● Instruction A
Copy out the entries below word for word, leaving out the pictures.

● Quoted text
====

Let $F:{\mathbb{R}}^n\to {\mathbb{R}}^n,C^1$. Let $x^{\ast }\in {\mathbb{R}}^n$ where $DF(x^{\ast })$ is invertible. We will show that $\exists {\delta }_0>0$ such that if $||f(x^{\ast })-y||<\frac{{\delta }_0}{2||DF(x^{\ast }{)}^{-1}||}$, then $\exists !x\in {\bar{B}}_{{\delta }_0}(x^{\ast })$ such that $F(x)=y$.

In other words, $F$ is locally one-to-one and onto in a local neighborhood of $x^{\ast }$!

We want to solve $F(x)=y$ if and only if $x=x-(DF(x^{\ast }){)}^{-1}(F(x)-y)=T(x)$. We will use the contraction mapping principle to show that there exists a fixed point of $T(x)$.

Create a sequence

$$x_{k+1}=T(x_k)=x_k-(DF(x^{\ast }){)}^{-1}(F(x_k)-y)$$

Remark $f:\mathbb{R}\to \mathbb{R}$)

Notice the similarity to Newton’s method, which had root-finding formula (for

$$x_{n+1}=x_n-\frac{f(x_n)}{f^{\prime }(x_n)}$$

The main step is as follows: $\exists {\delta }_0>0$ such that

$$||x-z-DF(x^{\ast }{)}^{-1}(F(x)-F(z))||<\frac{1}{2}||x-z||\forall x,z\in {\bar{B}}_{{\delta }_0}(x^{\ast })$$

The left hand side equals

$$\begin{array}{rl}& ||(DF(x^{\ast }){)}^{-1}(F(x)-F(z)-DF(x^{\ast })(x-z))||\\ & \le ||DF(x^{\ast }{)}^{-1}||||\left(\left[\begin{array}{c}\nabla F_1(P_1)\\ ⋮\\ \nabla F_n(P_n)\end{array}\right]-DF(x^{\ast })\right)(x-z)||\end{array}$$

Choose ${\delta }_0>0$ such that

$$||DF(x^{\ast }{)}^{-1}||||\left(\left[\begin{array}{c}\nabla F_1(P_1)\\ ⋮\\ \nabla F_n(P_n)\end{array}\right]-DF(x^{\ast })\right)<\frac{1}{2}\forall P_1,\dots P_n\in B_{{\delta }_0}(x^{\ast })$$

So, we found a ${\delta }_0$ such tha

$$||T(x)-T(z)||\le \frac{1}{2}||x-z||$$

Next, we will show that $T$ maps its domain onto itself.

====

[Entries on finding words and elements]
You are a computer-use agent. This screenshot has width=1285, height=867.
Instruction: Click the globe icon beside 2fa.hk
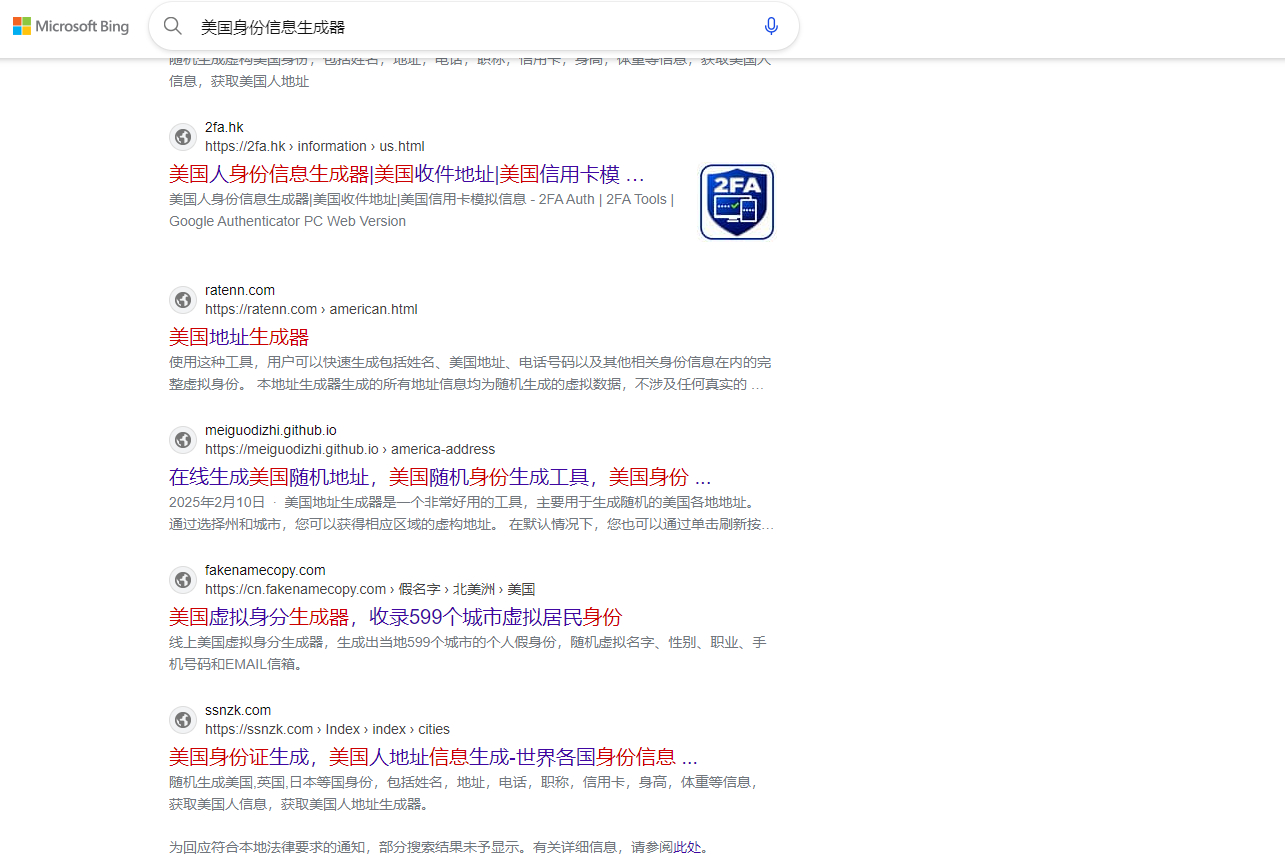click(x=183, y=137)
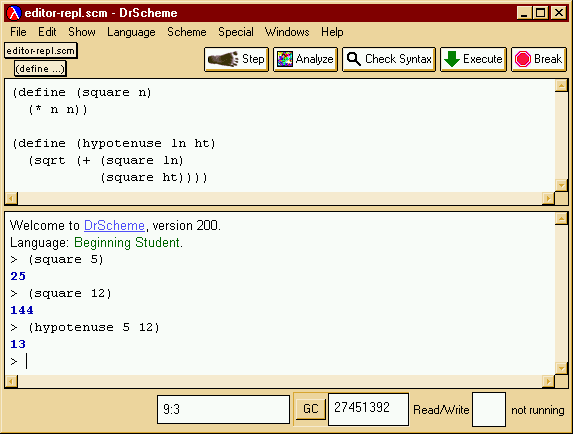
Task: Toggle the Read/Write status indicator
Action: click(x=489, y=410)

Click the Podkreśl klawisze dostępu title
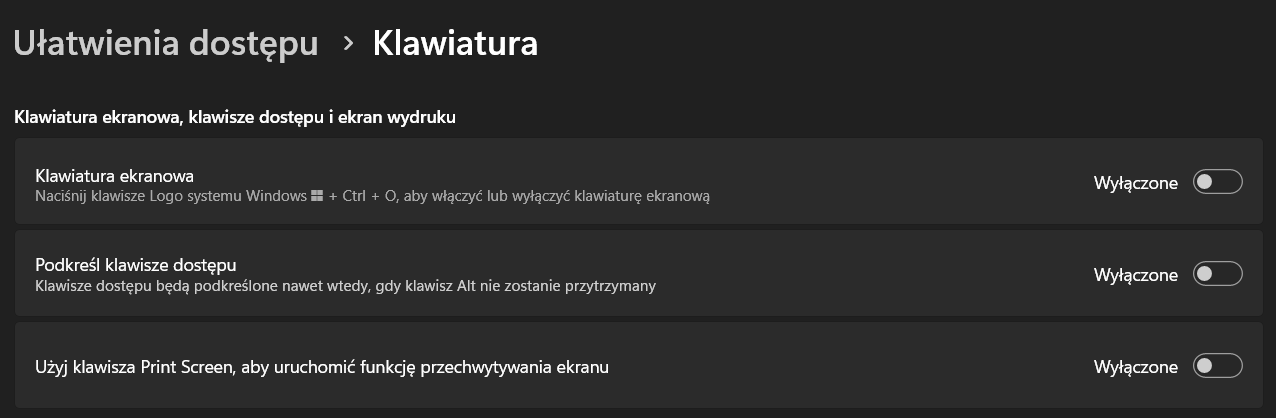(135, 265)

====

● Instruction B
In the proof, which principle is used to show that T(x) has a fixed point?

● Final answer A
You are a computer-use agent. This screenshot has width=1285, height=867.
Instruction: Click the globe icon beside 2fa.hk
click(x=183, y=137)
Task: Toggle the Read/Write status indicator
Action: click(x=489, y=410)

Click the Podkreśl klawisze dostępu title
(135, 265)

● Final answer B
The contraction mapping principle.